### What is required
Return each line from the items below that contains the word "marker".

━━━ Entries ━━━

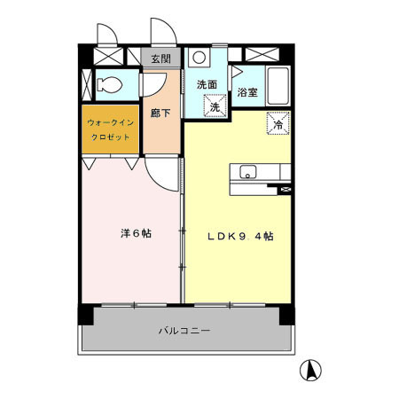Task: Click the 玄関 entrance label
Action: (160, 59)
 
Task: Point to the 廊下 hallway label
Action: (160, 113)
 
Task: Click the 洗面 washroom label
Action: (207, 84)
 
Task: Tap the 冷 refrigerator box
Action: (277, 125)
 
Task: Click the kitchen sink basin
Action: (247, 171)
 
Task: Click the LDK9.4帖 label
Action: (240, 237)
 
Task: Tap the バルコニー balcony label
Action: (184, 330)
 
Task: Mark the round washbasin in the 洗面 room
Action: (200, 59)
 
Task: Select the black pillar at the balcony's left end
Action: (85, 315)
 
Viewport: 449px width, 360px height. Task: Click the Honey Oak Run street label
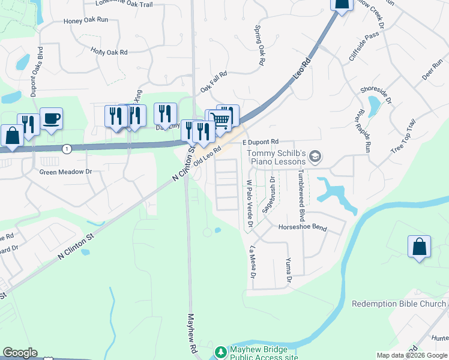tap(86, 20)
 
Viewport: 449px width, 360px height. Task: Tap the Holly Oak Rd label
tap(109, 52)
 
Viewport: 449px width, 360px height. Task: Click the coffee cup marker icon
tap(52, 118)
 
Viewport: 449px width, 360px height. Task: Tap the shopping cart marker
tap(221, 120)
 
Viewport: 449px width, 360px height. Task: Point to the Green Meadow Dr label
tap(65, 172)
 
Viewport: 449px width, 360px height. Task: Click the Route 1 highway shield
tap(67, 148)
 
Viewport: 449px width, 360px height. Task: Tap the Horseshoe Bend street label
tap(303, 227)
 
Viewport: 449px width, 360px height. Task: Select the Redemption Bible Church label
tap(399, 304)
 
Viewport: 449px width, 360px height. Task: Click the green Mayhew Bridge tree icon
tap(221, 351)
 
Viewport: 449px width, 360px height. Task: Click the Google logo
tap(20, 353)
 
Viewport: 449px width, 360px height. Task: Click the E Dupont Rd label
tap(261, 142)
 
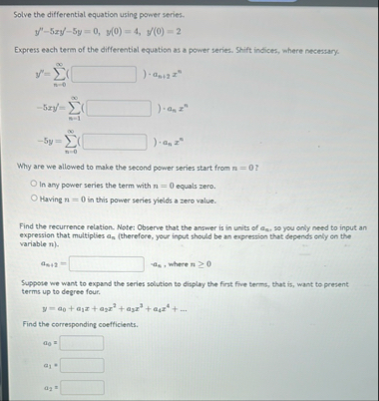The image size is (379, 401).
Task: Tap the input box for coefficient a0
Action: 82,342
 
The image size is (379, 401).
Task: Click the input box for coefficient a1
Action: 82,364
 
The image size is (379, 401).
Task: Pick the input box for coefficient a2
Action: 82,386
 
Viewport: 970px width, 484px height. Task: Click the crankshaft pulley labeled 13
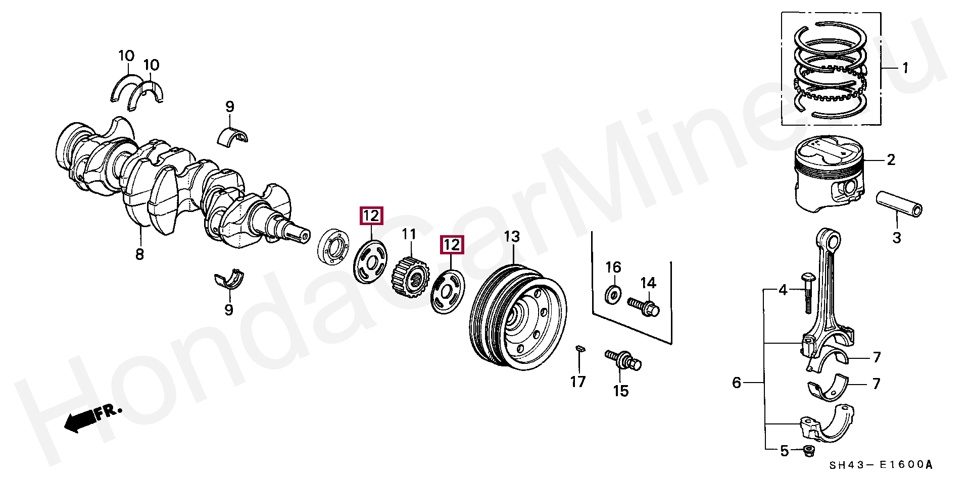click(x=518, y=318)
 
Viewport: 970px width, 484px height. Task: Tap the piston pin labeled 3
click(x=899, y=203)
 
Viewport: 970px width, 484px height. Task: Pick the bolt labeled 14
click(x=644, y=306)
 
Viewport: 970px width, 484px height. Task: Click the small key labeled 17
click(x=580, y=348)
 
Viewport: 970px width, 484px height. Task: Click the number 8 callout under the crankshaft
click(x=139, y=254)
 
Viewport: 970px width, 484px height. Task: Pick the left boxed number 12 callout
click(x=371, y=216)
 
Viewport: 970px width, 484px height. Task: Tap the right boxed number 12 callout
click(x=452, y=245)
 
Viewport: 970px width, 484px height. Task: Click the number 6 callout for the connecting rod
click(x=737, y=383)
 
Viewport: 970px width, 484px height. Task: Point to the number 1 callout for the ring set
click(x=905, y=68)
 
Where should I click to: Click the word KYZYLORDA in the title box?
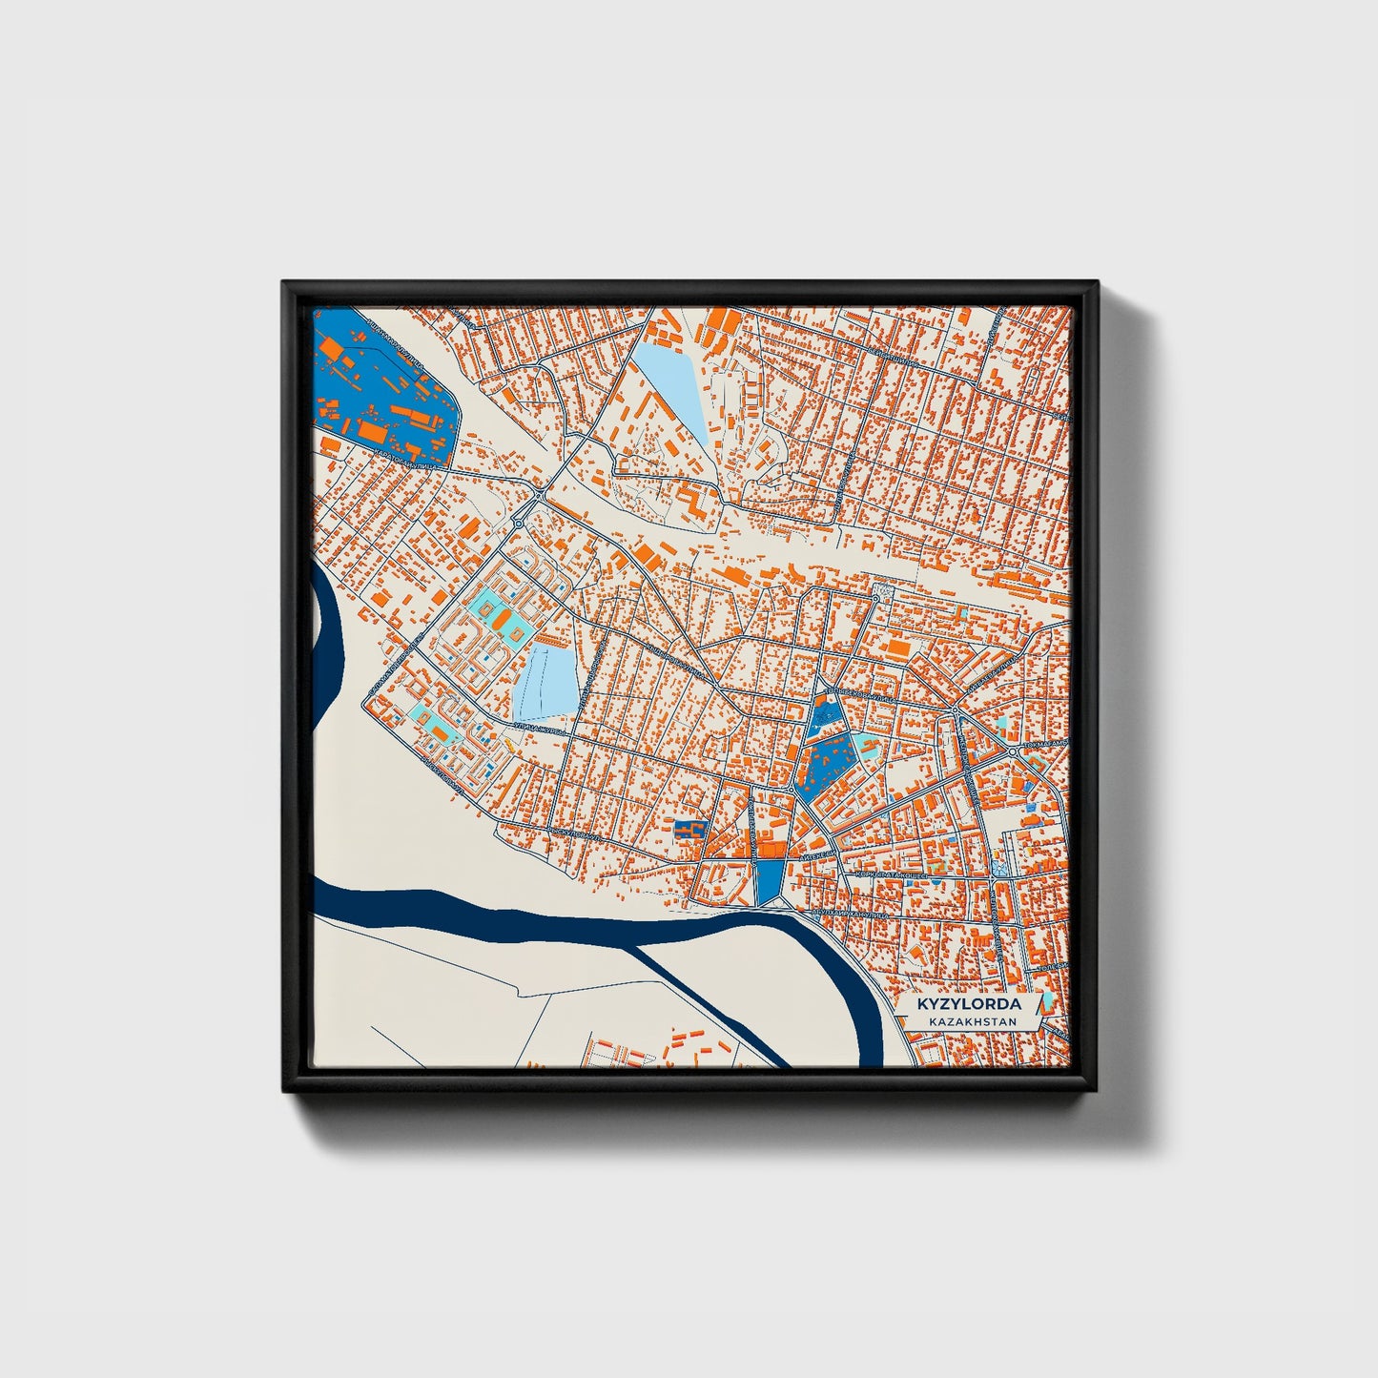coord(968,1004)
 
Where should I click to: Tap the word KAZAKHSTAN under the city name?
coord(968,1021)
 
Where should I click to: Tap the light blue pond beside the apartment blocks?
coord(547,681)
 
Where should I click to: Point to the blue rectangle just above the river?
coord(769,881)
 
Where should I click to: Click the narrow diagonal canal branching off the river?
coord(710,1001)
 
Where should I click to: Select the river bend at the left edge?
coord(329,629)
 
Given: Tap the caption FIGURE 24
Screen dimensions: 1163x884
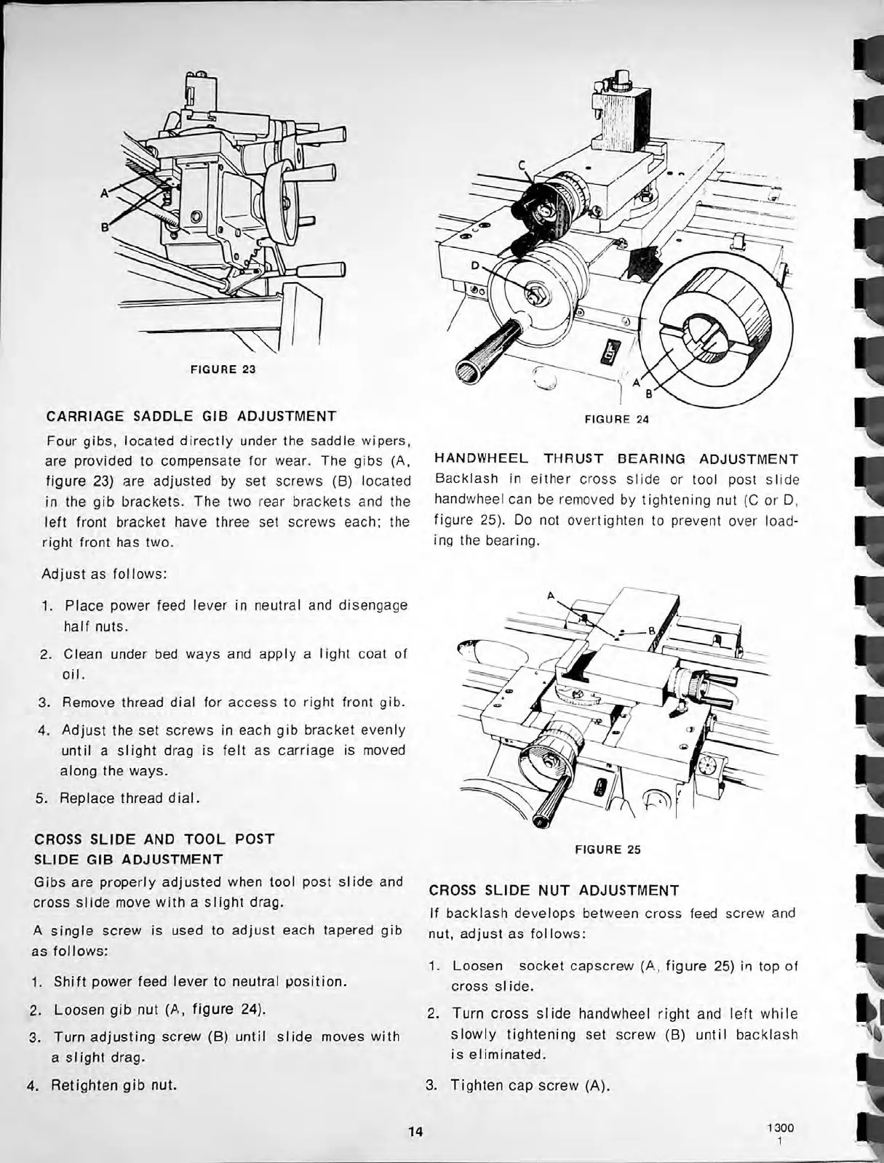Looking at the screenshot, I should pyautogui.click(x=616, y=419).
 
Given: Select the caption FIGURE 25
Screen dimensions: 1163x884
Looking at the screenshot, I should pyautogui.click(x=608, y=849).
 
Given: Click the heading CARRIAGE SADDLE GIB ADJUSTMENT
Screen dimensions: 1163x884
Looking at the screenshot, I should pyautogui.click(x=191, y=417).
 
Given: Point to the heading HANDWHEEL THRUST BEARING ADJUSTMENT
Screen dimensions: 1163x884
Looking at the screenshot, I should pyautogui.click(x=616, y=459).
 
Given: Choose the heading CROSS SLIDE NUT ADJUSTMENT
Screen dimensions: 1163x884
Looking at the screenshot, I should pyautogui.click(x=554, y=890).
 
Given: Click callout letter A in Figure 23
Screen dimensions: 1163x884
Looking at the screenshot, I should pyautogui.click(x=105, y=193).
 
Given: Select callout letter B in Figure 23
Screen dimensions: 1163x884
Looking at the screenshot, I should pyautogui.click(x=104, y=225).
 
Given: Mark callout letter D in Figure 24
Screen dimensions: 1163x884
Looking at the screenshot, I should pyautogui.click(x=476, y=265).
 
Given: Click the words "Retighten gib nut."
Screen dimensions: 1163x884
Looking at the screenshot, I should pyautogui.click(x=115, y=1086).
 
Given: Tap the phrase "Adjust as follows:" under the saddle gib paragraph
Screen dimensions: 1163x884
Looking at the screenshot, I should pyautogui.click(x=105, y=573).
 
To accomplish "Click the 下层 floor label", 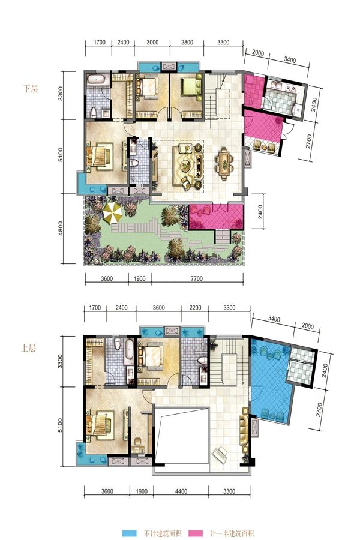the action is (x=31, y=89).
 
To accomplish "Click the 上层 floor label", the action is (x=28, y=348).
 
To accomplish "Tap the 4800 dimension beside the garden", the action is (x=61, y=229).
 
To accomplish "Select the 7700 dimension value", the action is (x=197, y=278).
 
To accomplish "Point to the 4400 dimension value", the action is (x=181, y=491).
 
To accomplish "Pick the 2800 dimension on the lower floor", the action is (x=187, y=43).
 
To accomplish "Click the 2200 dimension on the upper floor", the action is (x=195, y=308).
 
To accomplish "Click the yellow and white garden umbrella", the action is (x=113, y=212).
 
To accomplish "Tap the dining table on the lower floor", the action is (x=224, y=164).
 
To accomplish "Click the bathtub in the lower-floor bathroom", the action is (x=97, y=79).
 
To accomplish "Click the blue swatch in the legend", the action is (x=131, y=533).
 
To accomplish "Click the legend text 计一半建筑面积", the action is (x=232, y=533).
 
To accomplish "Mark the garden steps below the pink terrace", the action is (x=223, y=236).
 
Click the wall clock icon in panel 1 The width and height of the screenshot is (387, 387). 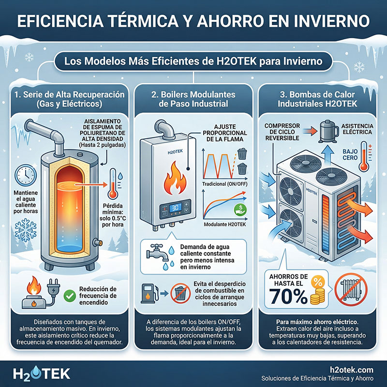25,176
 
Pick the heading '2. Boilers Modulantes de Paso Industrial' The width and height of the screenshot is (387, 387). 194,100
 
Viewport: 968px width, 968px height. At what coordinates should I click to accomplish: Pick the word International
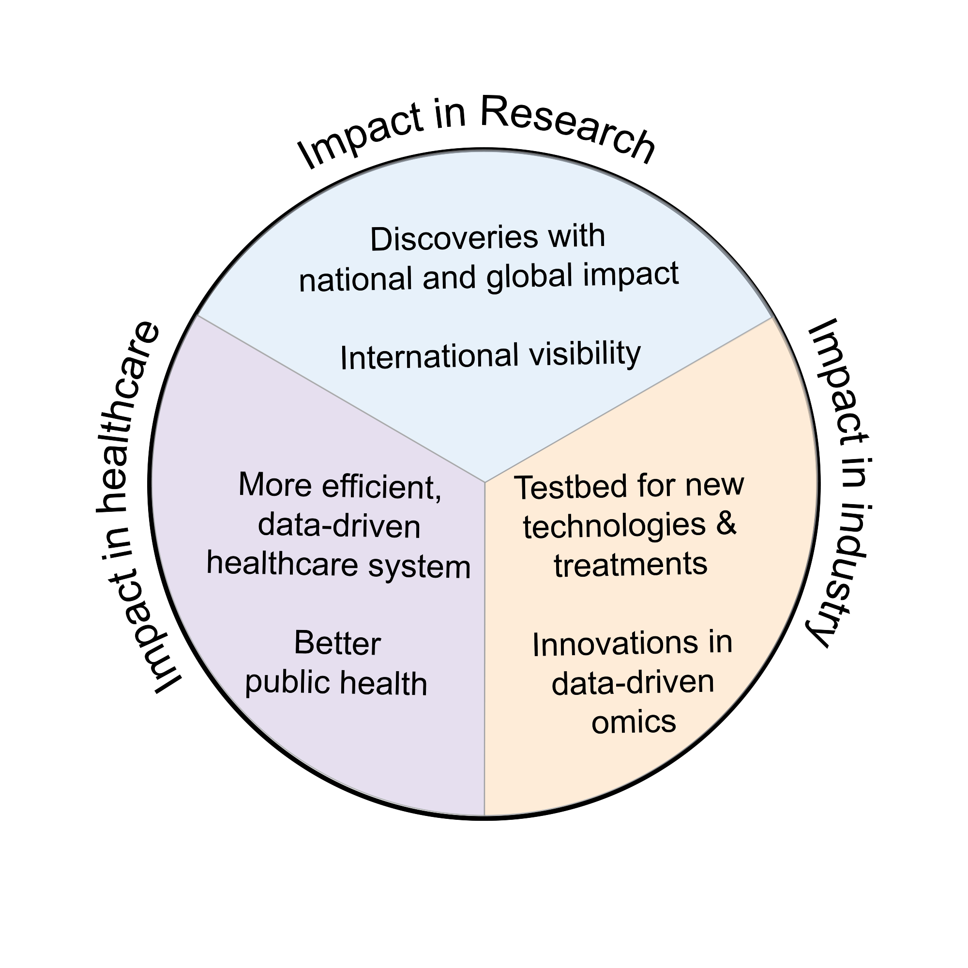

━━━

### Output of the task
Viewport: 449px width, 360px height. Task: Click the coffee cup marker icon
Viewport: 449px width, 360px height. Task: Tap the shopping cart marker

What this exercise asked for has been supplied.